Please report every line from the material that contains the word "agent".
[EXTRACTED ENTRIES — start]
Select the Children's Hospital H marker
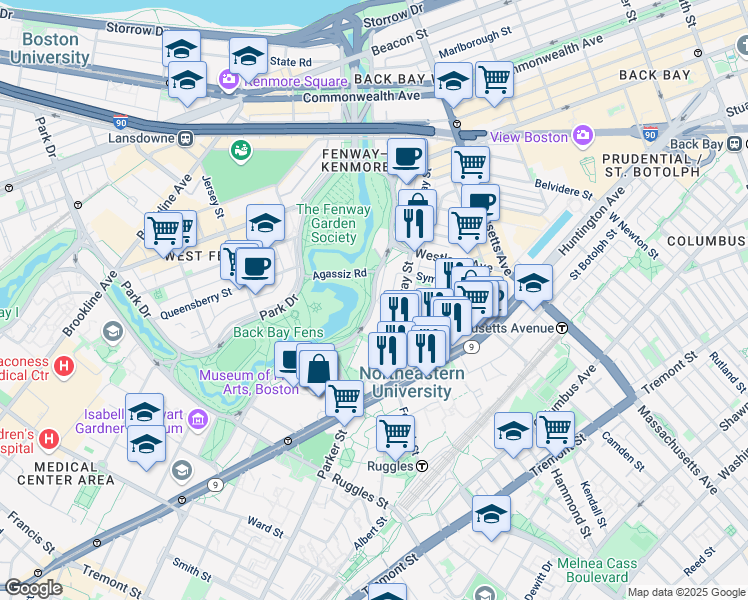(49, 439)
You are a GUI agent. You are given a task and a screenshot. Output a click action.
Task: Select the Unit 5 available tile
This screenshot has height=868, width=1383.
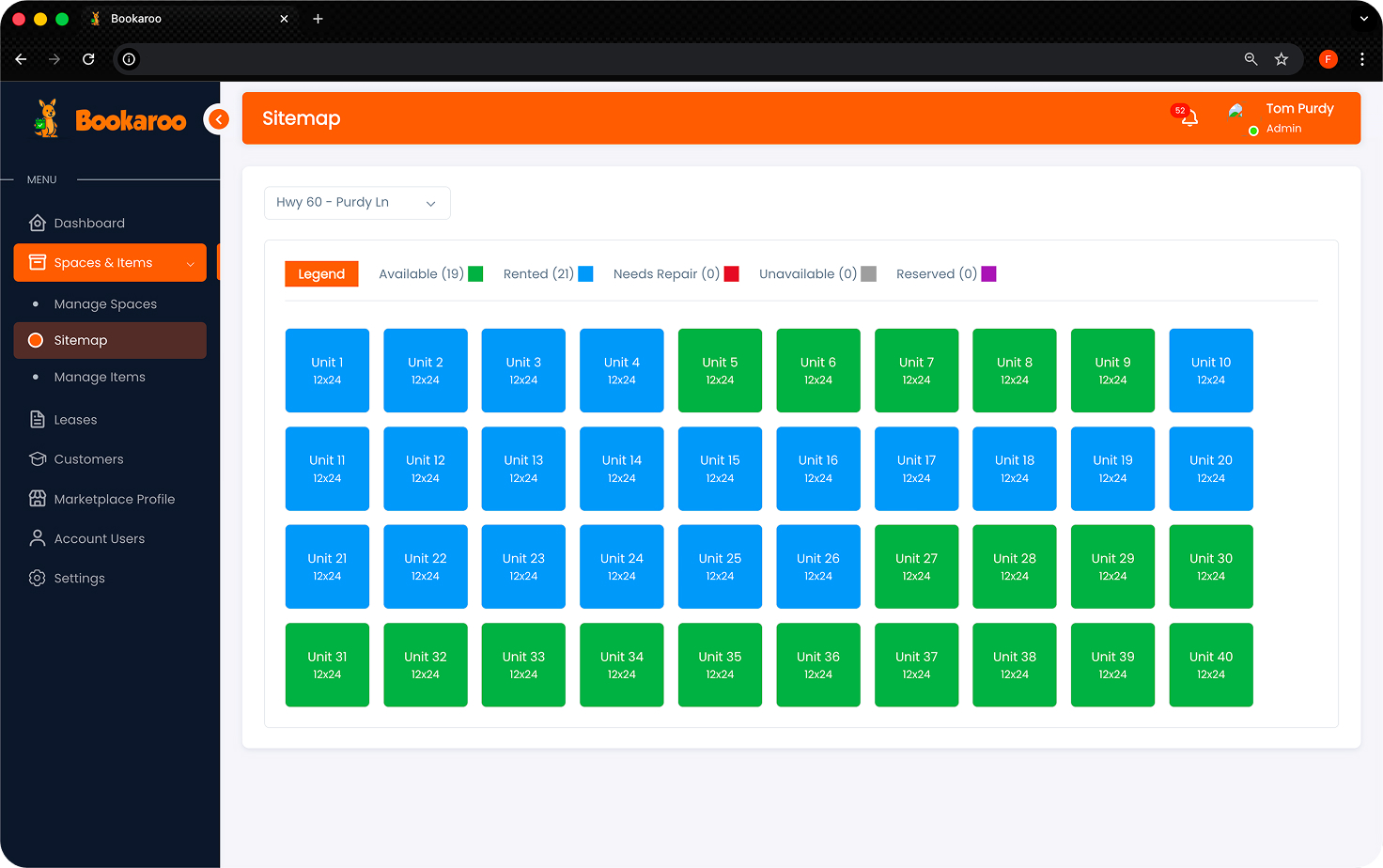[720, 370]
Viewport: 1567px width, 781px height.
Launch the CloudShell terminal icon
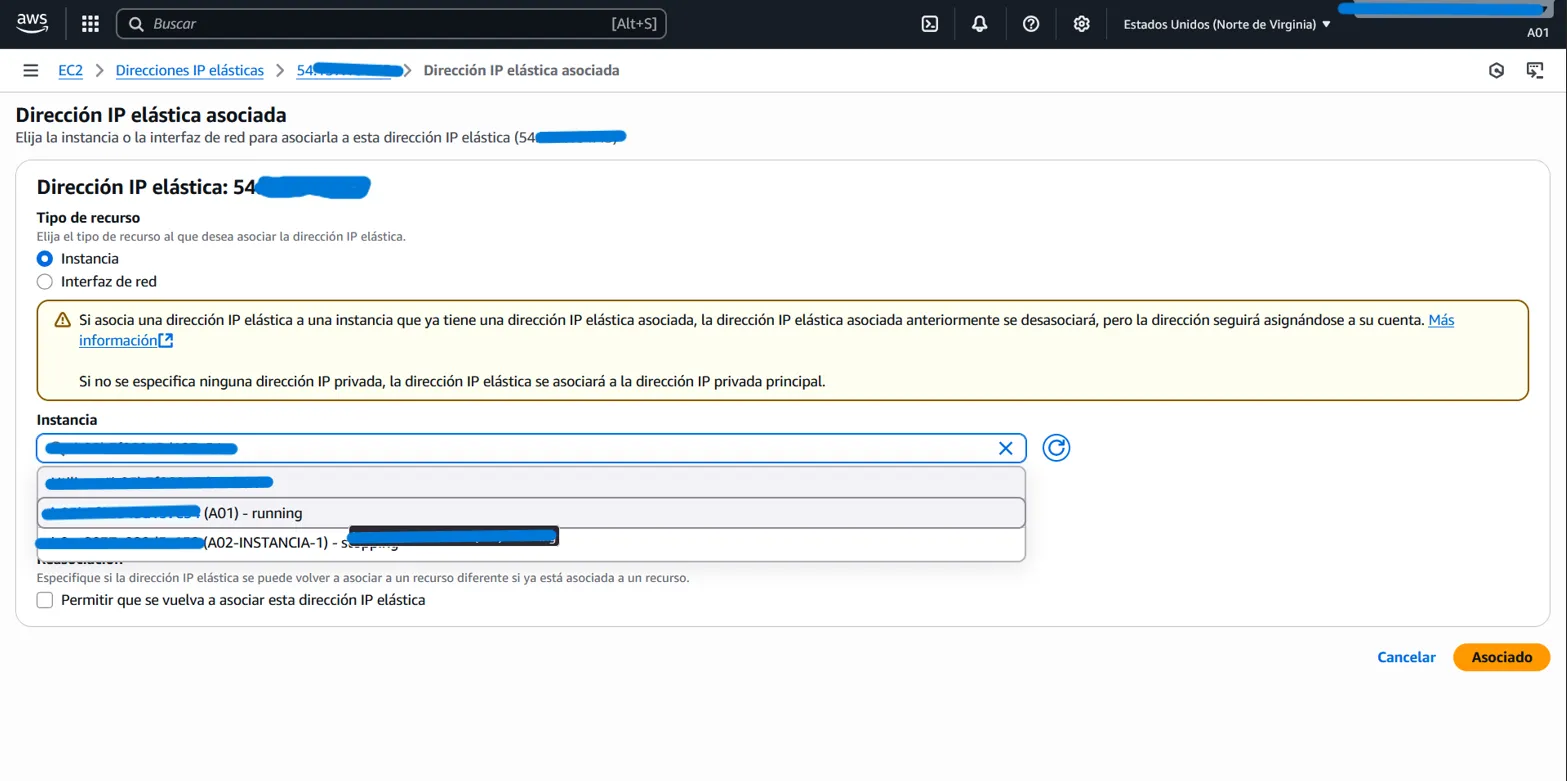(x=929, y=24)
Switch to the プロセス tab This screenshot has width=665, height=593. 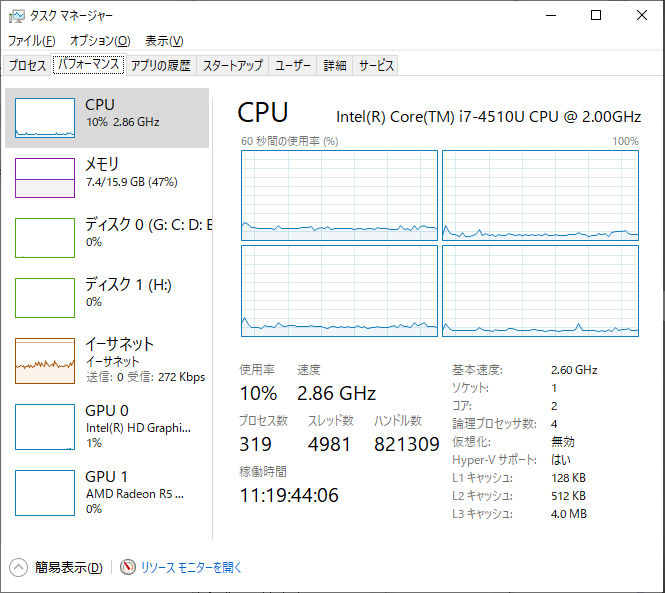[x=27, y=65]
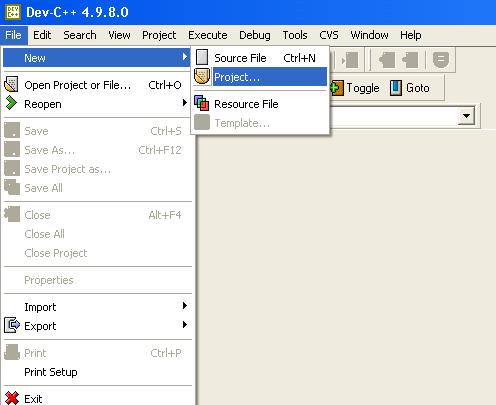Viewport: 496px width, 405px height.
Task: Click the Export icon in File menu
Action: coord(12,325)
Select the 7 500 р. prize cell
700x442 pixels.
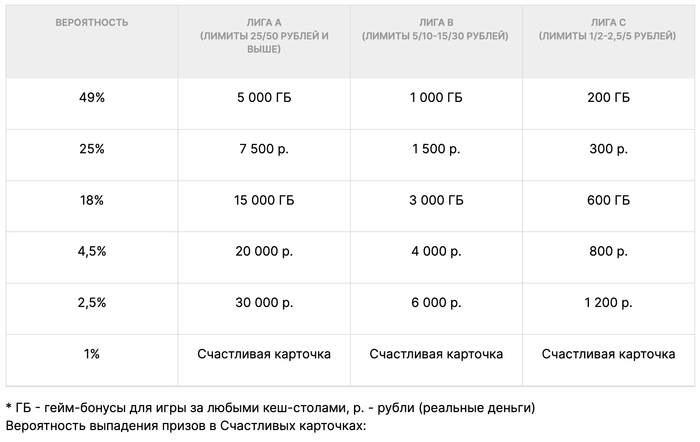pyautogui.click(x=264, y=149)
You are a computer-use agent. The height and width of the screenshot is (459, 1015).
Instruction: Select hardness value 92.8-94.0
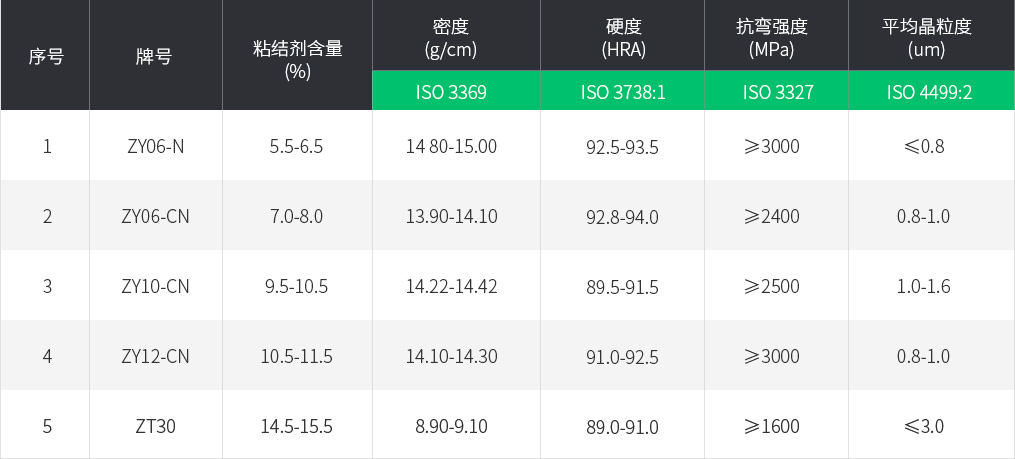coord(622,217)
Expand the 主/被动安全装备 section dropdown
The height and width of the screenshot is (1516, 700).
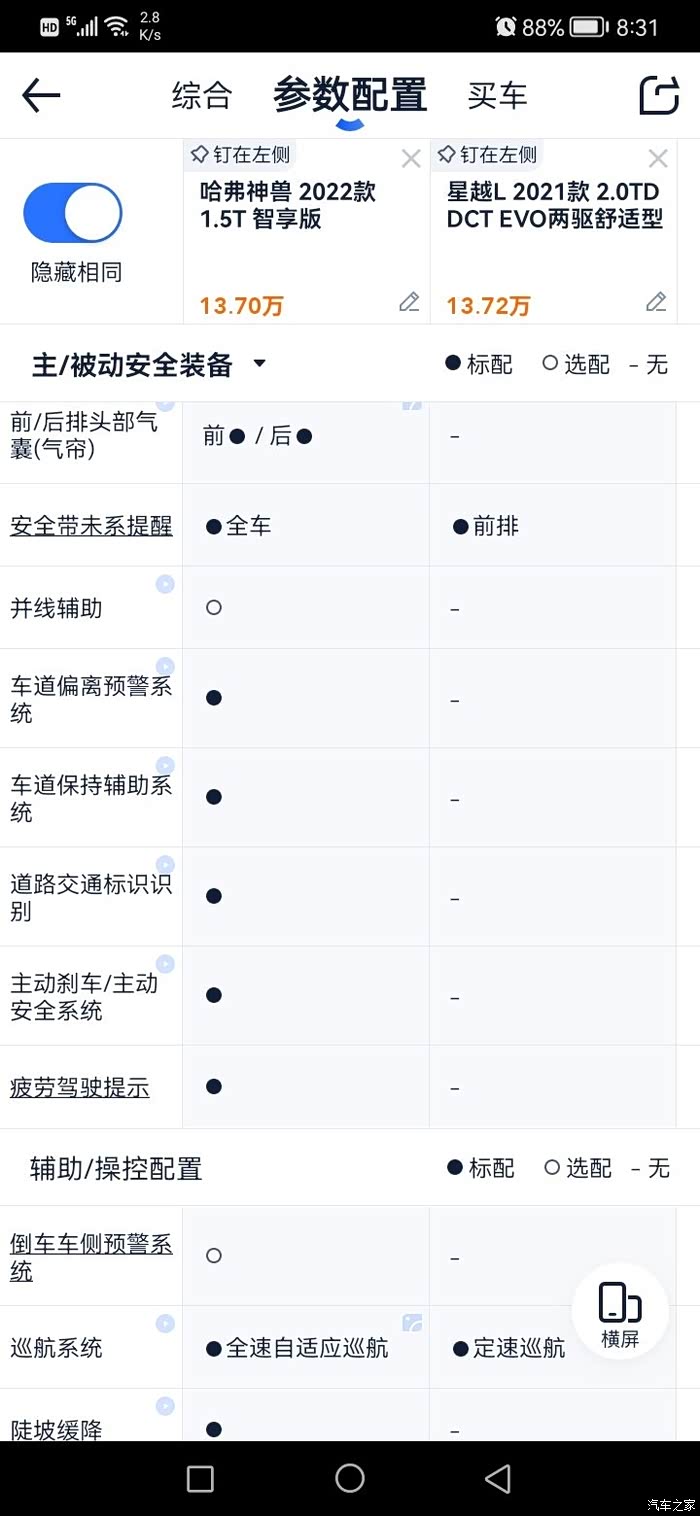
[EXTRACTED ENTRIES — finish]
▶ SOLUTION:
You are a GUI agent. You are given a task and a screenshot. Output a click action.
You are a computer-use agent. The height and width of the screenshot is (459, 1015).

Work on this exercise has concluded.